I still haven’t pulled the trigger on my first briar. I thank you all for you input on Tsuge. As of now my cob is working just fine for me.

Having stopped by my b&m (very below standards) I was looking through the one basket of no names and noticed quite a difference in bowl geometry.

Is there a large difference in bowls in respect to wide\shallow vs. narrow\deep?

And, what do you prefer and why?

Thank you.


----------



## IHT (Dec 27, 2003)

i prefer:
wide/deep. wide/shallow. narrow/deep. narrow/shallow. medium/medium, etc, etc.
depends on the tobacco you intend to smoke in it.

maybe sunday night i'll expand on my reply.


----------



## The Pirate (May 20, 2007)

Bowl size for me depends mainly on the tobacco to be smoked. This will vary from individual to individual. I prefer smaller bowls for Va. and VApers, especially flakes in this category. I prefer larger bowls for burley.
Shapes are a matter of individual preference too. I do not care for bowls that come to a sharp point at the bottom. These 'V' shaped bowls tend to crowd the draft hole and restrict the draw for me.

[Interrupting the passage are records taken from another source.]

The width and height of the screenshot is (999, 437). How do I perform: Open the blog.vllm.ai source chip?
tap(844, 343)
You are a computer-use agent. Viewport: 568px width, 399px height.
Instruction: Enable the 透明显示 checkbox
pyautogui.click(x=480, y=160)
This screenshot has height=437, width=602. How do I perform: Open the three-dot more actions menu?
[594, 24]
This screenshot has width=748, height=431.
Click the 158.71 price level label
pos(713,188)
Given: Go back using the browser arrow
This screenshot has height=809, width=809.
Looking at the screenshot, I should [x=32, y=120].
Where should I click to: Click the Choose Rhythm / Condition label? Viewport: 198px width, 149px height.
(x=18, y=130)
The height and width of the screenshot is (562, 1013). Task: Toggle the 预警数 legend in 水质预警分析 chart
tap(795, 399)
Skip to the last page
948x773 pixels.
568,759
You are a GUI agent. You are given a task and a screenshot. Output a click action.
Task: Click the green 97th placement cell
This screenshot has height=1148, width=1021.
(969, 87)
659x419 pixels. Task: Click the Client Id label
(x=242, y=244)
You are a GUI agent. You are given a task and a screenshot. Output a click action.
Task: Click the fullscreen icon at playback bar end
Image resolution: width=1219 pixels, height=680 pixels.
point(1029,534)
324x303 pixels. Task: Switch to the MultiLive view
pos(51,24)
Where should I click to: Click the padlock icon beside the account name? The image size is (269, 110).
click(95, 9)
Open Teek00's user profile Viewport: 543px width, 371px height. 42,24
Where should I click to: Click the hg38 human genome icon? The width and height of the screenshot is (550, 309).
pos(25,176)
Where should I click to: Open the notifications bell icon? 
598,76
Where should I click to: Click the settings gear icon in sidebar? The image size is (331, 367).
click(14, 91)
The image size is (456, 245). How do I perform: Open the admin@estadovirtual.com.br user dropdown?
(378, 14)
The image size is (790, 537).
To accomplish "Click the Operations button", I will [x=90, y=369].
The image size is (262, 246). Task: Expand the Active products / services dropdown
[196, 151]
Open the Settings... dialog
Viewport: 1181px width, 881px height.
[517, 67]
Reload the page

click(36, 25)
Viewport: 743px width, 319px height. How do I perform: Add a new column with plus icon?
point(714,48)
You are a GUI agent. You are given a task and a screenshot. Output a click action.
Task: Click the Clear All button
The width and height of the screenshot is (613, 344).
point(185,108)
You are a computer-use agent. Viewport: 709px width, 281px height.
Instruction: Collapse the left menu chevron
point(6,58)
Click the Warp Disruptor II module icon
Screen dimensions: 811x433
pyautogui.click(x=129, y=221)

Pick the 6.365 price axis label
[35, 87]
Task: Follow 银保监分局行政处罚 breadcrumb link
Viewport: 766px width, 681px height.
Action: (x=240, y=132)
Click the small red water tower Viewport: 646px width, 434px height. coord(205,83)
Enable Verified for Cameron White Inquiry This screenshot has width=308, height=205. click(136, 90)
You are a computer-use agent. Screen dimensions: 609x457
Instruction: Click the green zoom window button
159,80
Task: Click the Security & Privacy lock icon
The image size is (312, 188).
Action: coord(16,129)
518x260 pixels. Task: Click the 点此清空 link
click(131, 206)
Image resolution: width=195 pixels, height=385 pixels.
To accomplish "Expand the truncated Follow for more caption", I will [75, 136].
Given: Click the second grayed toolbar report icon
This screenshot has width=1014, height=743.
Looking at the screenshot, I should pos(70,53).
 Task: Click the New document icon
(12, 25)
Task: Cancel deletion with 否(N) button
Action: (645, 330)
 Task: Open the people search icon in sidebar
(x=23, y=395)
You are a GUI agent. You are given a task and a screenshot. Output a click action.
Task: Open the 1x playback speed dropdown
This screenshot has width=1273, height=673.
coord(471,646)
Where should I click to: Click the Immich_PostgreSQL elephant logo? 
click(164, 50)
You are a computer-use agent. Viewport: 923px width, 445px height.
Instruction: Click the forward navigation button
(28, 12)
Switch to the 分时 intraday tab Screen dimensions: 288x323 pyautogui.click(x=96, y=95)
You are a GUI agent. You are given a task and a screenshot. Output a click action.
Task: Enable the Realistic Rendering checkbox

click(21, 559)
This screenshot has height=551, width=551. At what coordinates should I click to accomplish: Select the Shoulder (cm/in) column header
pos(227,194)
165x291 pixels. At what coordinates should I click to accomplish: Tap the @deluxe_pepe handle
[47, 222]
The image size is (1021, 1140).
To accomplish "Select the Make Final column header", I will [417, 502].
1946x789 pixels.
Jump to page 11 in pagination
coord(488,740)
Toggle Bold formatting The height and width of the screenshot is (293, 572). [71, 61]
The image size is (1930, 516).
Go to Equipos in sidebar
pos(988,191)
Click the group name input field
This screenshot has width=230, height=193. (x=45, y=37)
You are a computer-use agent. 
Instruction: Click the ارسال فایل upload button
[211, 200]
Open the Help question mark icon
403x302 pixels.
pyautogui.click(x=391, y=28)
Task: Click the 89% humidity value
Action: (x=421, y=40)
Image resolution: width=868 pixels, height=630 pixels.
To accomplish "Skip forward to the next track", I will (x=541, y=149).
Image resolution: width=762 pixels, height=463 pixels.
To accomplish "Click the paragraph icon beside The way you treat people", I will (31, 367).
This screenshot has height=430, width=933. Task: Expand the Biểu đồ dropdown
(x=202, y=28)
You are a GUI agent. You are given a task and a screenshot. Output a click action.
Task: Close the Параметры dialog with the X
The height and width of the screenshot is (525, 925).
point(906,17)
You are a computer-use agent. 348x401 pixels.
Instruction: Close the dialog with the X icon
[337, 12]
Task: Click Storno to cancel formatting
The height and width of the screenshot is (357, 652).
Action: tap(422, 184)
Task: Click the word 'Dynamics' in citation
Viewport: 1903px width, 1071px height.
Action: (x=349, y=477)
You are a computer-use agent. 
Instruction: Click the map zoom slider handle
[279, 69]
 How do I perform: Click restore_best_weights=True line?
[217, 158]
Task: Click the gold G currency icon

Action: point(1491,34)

I also prefer thick bowls over thin.
There is no way that anyone can tell you a hard and fast rule for bowl shapes and sizes. It is something that you must discover for yourself. And on you search you will no doubt purchase some pipes that turn out not to be so good. But that is part of the fun of smoking a pipe.
Ken


----------



## a.paul (Jan 17, 2007)

I guess one thing we can take from IHT's answer is that he likes pipes! LOL.

I don't really know what I prefer...except that I'm not crazy on tall/narrow or 'stacks' I guess they're called? But that's a personal aesthetic thing and nothing more.


----------



## pierredekat (Mar 7, 2007)

For most tobaccos and especially aromatics, I like I wide bowl, somewhere in the range of 15/16 diameter -- depth doesn't matter much to me as I'll often just smoke a half bowl in a tall pipe, or whatever.

I also have some medium size bowls in the 3/4 inch range that I smoke a few milder, less aromatic tobaccos in.

And I have a little Thom Thumb that I smoke a little "London Press" flake from the local B&M that's kinda like the hashish of tobaccos. :w

Anything more than a pinch of that stuff and your knees start getting a little wobbly.


----------



## Hoplophile (Feb 2, 2007)

I prefer VA's in smaller, taller/ narrow bowls, generally. It's not a hard and fast rule though... I have an old private label pipe from the Owl Shop (I think it is a Comoy's) in a wide pot shape that is a fantastic flake pipe. But my bowl shapes run the gamut, which I like. It's fun sorting out which individual blends smoke best in each pipe.


----------



## a.paul (Jan 17, 2007)

Hoplophile said:


> It's fun sorting out which individual blends smoke best in each pipe.


How do you have the time, foresight and memory to do that? I can barely remember which pipes I've smoked recently and the best I can do is sort out "latakia" and "no-latakia"...


----------



## Hoplophile (Feb 2, 2007)

a.paul said:


> How do you have the time, foresight and memory to do that? I can barely remember which pipes I've smoked recently and the best I can do is sort out "latakia" and "no-latakia"...


"...10 minutes to Wapner."
It's not nearly that systematic. I just tend to notice the difference if I smoke a particular blend through my rotation for a while.


----------



## LSU Tiger (Jun 9, 2006)

I prefer the Dublin shape in a larger size (group 5 to ODA), which works well for the burley/VA blends I smoke. The tapered chamber is the best going, IMO, for these blends. For VA/per flakes, my other weakness, I prefer a smaller bowl in the group 3 range and sometimes smaller. In such a small pipe, the shape of the chamber becomes less of an issue than capacity to keep the heat down and taste the tobacco.


----------